━━━ Provided information ━━━

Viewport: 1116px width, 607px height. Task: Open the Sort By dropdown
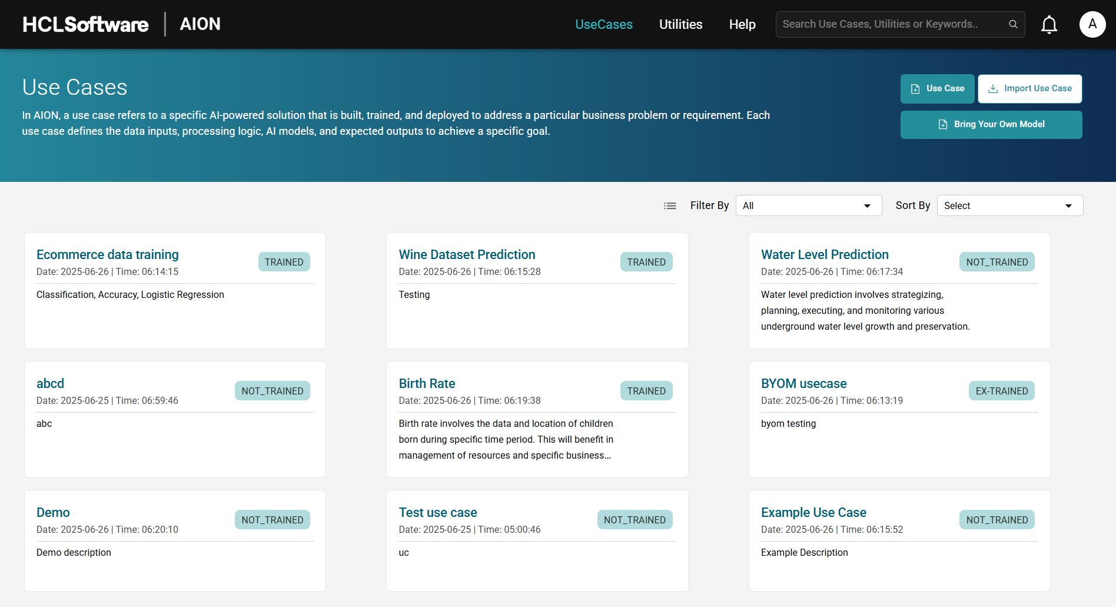click(1009, 205)
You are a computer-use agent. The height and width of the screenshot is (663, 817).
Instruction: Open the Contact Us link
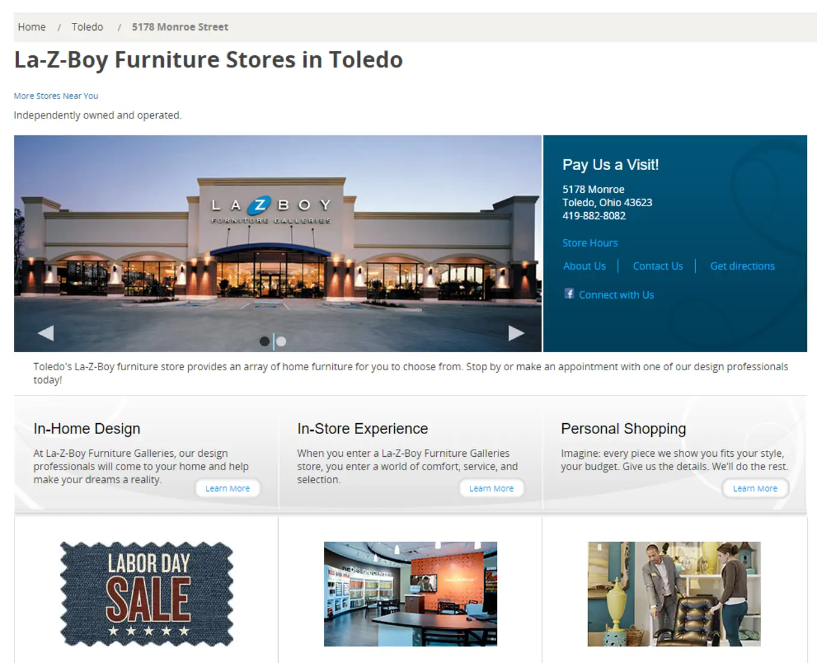point(658,266)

━━━

- [To be done]: Gather every line of the records that contains the word "Open" and copy each of those lines in full. Match case exactly, so a line that has the word only in different capitalization does not count.

- [The completed task]:
Viewport: 1116px width, 607px height. Task: Open the Sort By dropdown
Instruction: Open the Contact Us link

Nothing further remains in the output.